Some two dozen separate protests were planned worldwide
Up to 5,000 protesters, mainly Muslim women in scarves, rallied in Paris.
President Jacques Chirac announced a ban on overtly religious symbols in schools last month after an official report into state secularism.
Many of France's five million Muslims see it as an attack on their religious and human rights.
Apart from the Islamic headscarf, the ban - scheduled to be enacted before the next academic year in France - would also affect the Jewish skullcap, big crucifixes and Sikh turbans.
The government proposed the new law as a measure to safeguard France's secular tradition.
The afternoon demonstrations in Paris and other French cities were organised by a small group, the Party of French Muslims (PMF), which is regarded by many in France as a radical Islamist organisation, the BBC's Alan Little reports from Paris.
Protesters in London chanted "Stop Chirac's racist war!"
One banner condemned "secular fundamentalism".
An estimated 2,400 opponents of the ban rallied in London, where there was also a small counter-demonstration.
"The Islamic hijab is enslaving women, not freeing them," Sohaila Sharifa, one of the 30 or so counter-demonstrators, told the Associated Press.
Outside the capital cities, including Brussels where about 1,000 protesters appeared, the largest demonstrations were held in the French regions. There were small rallies, too, in the Middle East.
An estimated 3,500 marched in Lille, 1,800 in Marseille, 1,500 in Mulhouse and hundreds in other French cities, police and organisers said.
Scores of Muslim women and girls demonstrated outside the French embassies in Beirut and Amman, while in the Palestinian territories about 300 women turned out in the West Bank city of Nablus.
Mr Chirac's stand reflects popular opinion in France where some 70% of the electorate have said they back a ban on religious symbols in schools.
The French Government has criticised the rallies as an attempt to stir up racial tensions.

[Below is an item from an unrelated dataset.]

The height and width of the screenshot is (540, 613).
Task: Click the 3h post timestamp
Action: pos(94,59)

Spokesman Jean-Francois Cope defended France's strict separation of church and state, saying it provided freedom to exercise one's faith while respecting that of other people.
"As for the demonstration, we see very clearly that some can and are being tempted to radicalise things, to twist reality," he said in an interview on Radio Classique.
Appeal for calm
Divisions have emerged within France's Muslim community over tactics.

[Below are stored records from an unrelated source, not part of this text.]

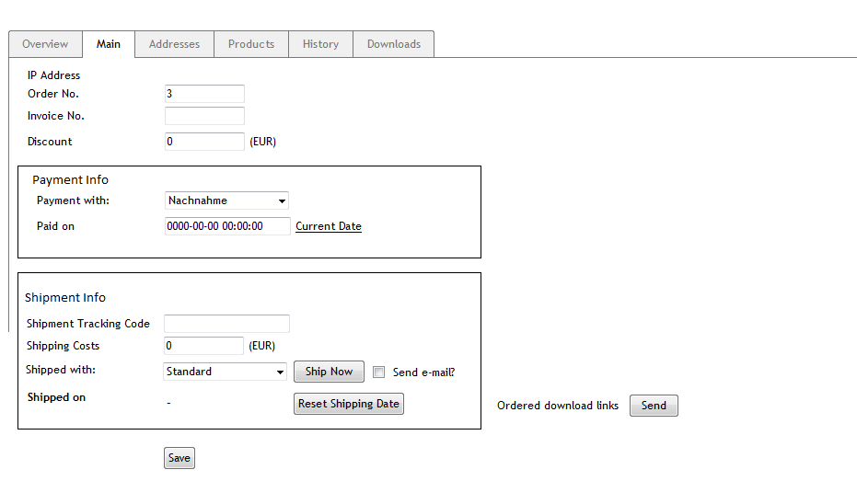Select the Main tab
Image resolution: width=857 pixels, height=504 pixels.
[x=109, y=44]
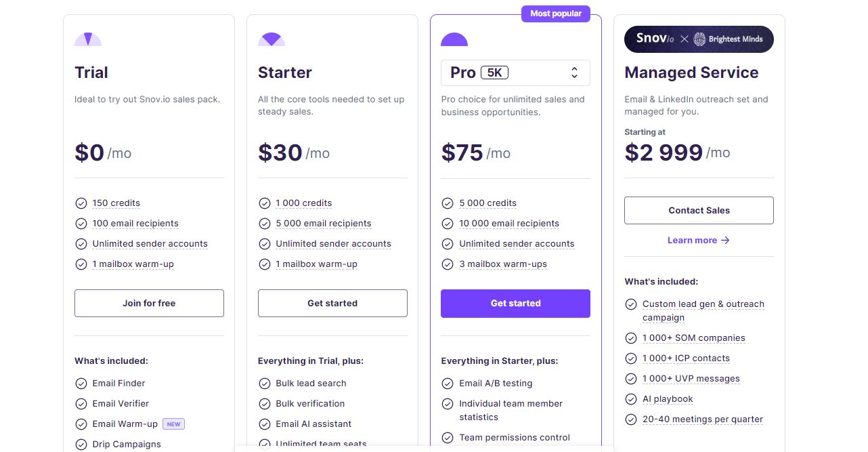Click the Most popular tag
The width and height of the screenshot is (868, 452).
tap(555, 14)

President of the French Council of the Muslim Faith (CFCM) Dalil Boubakeur,
who warned that the law "could stigmatise a whole community", urged Muslims not to take part in demonstrations.

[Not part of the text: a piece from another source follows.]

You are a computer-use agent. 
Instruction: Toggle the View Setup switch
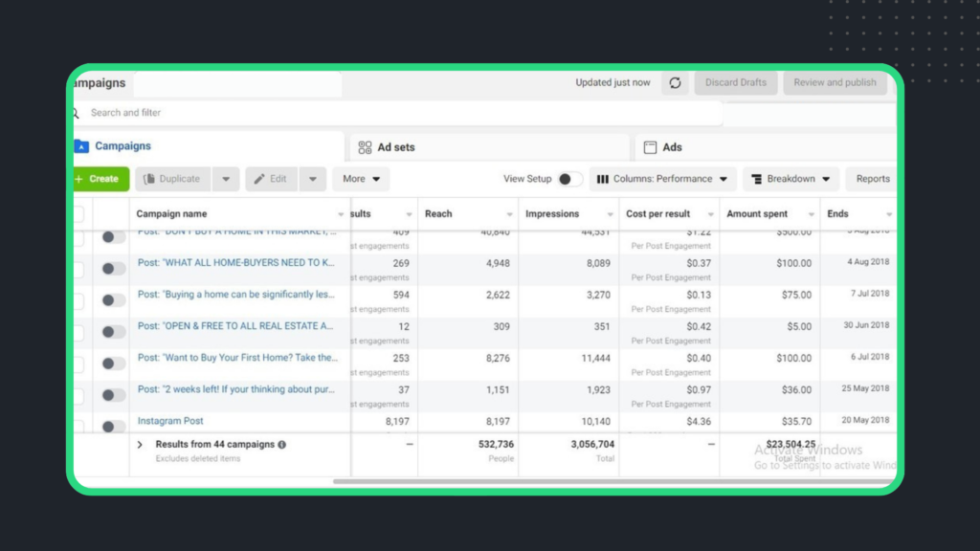pos(569,179)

One of the largest groups within the CFCM, the Union of Islamic Organisations of France (UOIF), called for demonstrations to be peaceful.
"We call on the Muslims of France to demonstrate calmly, peacefully and responsibly in a citizen-like way and without provocation that risks betraying our noble cause: the defence of fundamental liberties, in particular, religious freedom," the UOIF said on its website.